• HHS Cybersecurity Guidance - You Still Have Work to Do
  • August 24, 2017
  • The U.S. Department of Health and Human Services Office for Civil Rights ("HHS") recently issued a quick response checklist to outline steps a HIPAA covered entity or business associate should take in response to a cyber-related security incident. The HHS checklist offers general, step-by-step guidance for healthcare providers in the event of a security incident that includes: (1) immediately executing response procedures and contingency plans to fix technical problems to stop a security incident; (2) reporting a security incident to appropriate law enforcement agencies; (3) reporting all cyber threat indicators to federal and information-sharing analysis organizations; and (4) reporting a breach to the HHS as soon as possible (but no later than 60 days after the discovery of a breach affecting 500 or more individuals).

    While the HHS checklist is certainly a practical resource for healthcare providers, it does not (and absolutely should not) alleviate a healthcare provider's responsibility to create, implement, and continuously test/update an incident response plan ("IRP") tailored to that provider's circumstances and vulnerabilities.

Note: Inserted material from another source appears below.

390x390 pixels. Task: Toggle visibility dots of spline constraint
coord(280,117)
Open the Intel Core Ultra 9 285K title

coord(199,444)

Relying solely on the HHS checklist without an IRP will surely result in panic-based reactions with no structure to guide next steps when a cyber-related security incident inevitably occurs. Further, because of the strict requirements contained in the HIPAA Security Rule - including a duty to identify and respond to security incidents, mitigate harmful effects, and document security incidents and outcomes - a healthcare provider must be particularly vigilant in being cyber-prepared.

    Effective and adequate cybersecurity requires early preparation to ensure an appropriate and effective response later. The HHS checklist, though helpful, should be viewed merely as one of a multitude of best practice guides issued by federal agencies for health care providers and other businesses in developing and implementing cybersecurity measures.